In French Cuisine, Hollandaise is a classic Mother sauce, meaning one of the basics that others spring from, such as Béarnaise. It is an emulsified sauce. Basically the same idea, but using a different acidifier in this case lemon juice rather than a reduction of wine, vinegar, herbs and pepper which acidify and typify a Béarnaise.
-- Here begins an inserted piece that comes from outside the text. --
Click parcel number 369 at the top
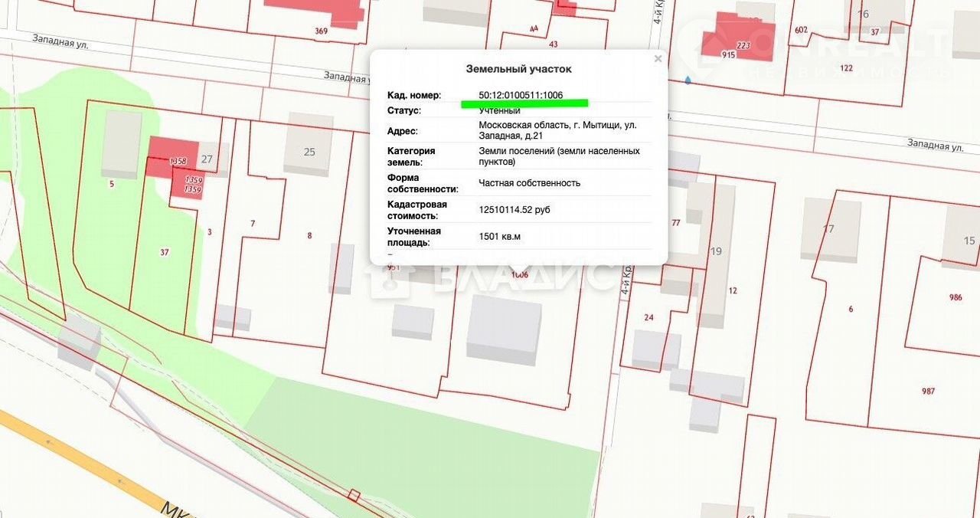This screenshot has width=980, height=518. 321,31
This is a stove top recipe taught to me “on the fly” during a sauce crisis at dinner service one evening by the very able James Hatch who was assisting me on the line back in the Pine Cone days, circa 1989. Visit James now at his dining spot, the fabulous Home Kitchen Cafe in Rockland ME….he still uses this recipe taught to him, no doubt, by his Dad at the Cupboard Cafe in New Harbor, Maine.

For our Hollandaise, use the best eggs and butter you can find. I like free range eggs and good unsalted butter ( gives a rich color to the sauce) which I melt, then clarify.
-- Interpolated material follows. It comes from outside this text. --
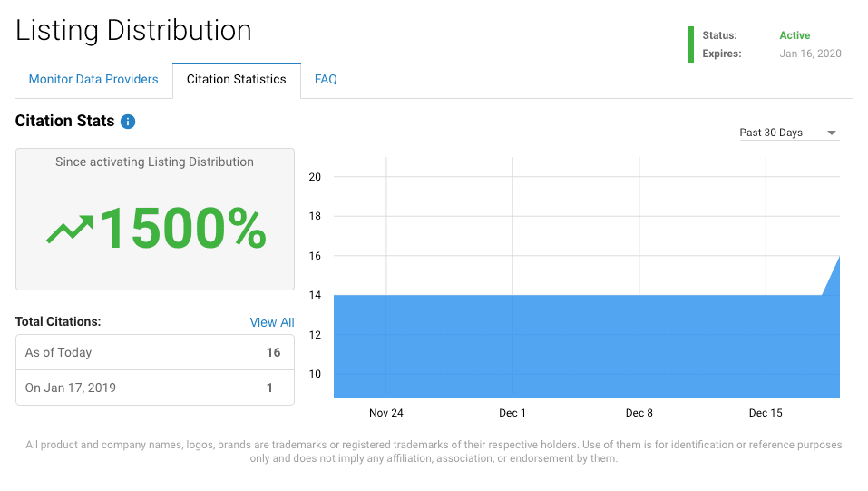The height and width of the screenshot is (491, 868).
Task: Click the 20 value on chart's vertical axis
Action: 315,177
To clarify just means pouring off the milk that collects in the bottom of the melted butter… or simply don’t use it. I save mine for a chowder.

INGREDIENTS

  • A DOZEN ORGANIC EGGS, SEPARATED ( save the whites for an low fat omelette)
  • 1 POUND OF UNSALTED BUTTER,MELTED. I LIKE GRASS FED
  • 1 CUP FRESH SQUEEZED LEMON JUICE at the ready
  • SALT AND FRESH GROUND WHITE PEPPER TO TASTE
  • A DASH OF TOBASCO SAUCE OR CAYENNE PEPPER

On your stovetop, warm the water at a medium heat under the double boiler as you pour your yolks into the top half.

From THIS POINT ON NEVER STOP WHISKING. Adjusting the heat lower as needed, slowly drip in the melted clarified butter until the eggs emulsify and the sauce thickens to your desired consistency . It will thicken further as it cools. If too thick for your purposes, add back in some of the milk from the clarifying process to thin it. Correct the taste with salt, pepper and tabasco, continue stirring until some of the heat is out of the sauce.

Pour your Hollandaise into an airtight container or bowl, cover with Saran wrap. Best if used immediately, but the sauce will hold for a few days in the refrigerator and can be brought back to room temp carefully. Good at Brunch, on crab cakes or poached salmon!

Enjoy Spring~

Wild Ramp Butter


This recipe is courtesy of my friend in fine cookery, Charlotte Davenhill. She makes the most delectable ramp butter….and you can see by her recipe that it isn’t hard. The trick is to chop more than you need in a food processor with sea salt and EVOO, then store it under refrigeration until more is needed:

Use only the strappy, green leaves.

Wash and dry them throughly.

Process with salt to taste and EVOO in a food processor.

To make ramp butter, just add cubed, fresh butter to the chopped greens mixture and blend until there are no more butter lumps . More greens equal a stronger garlic flavor. Keeps well and tastes heavenly.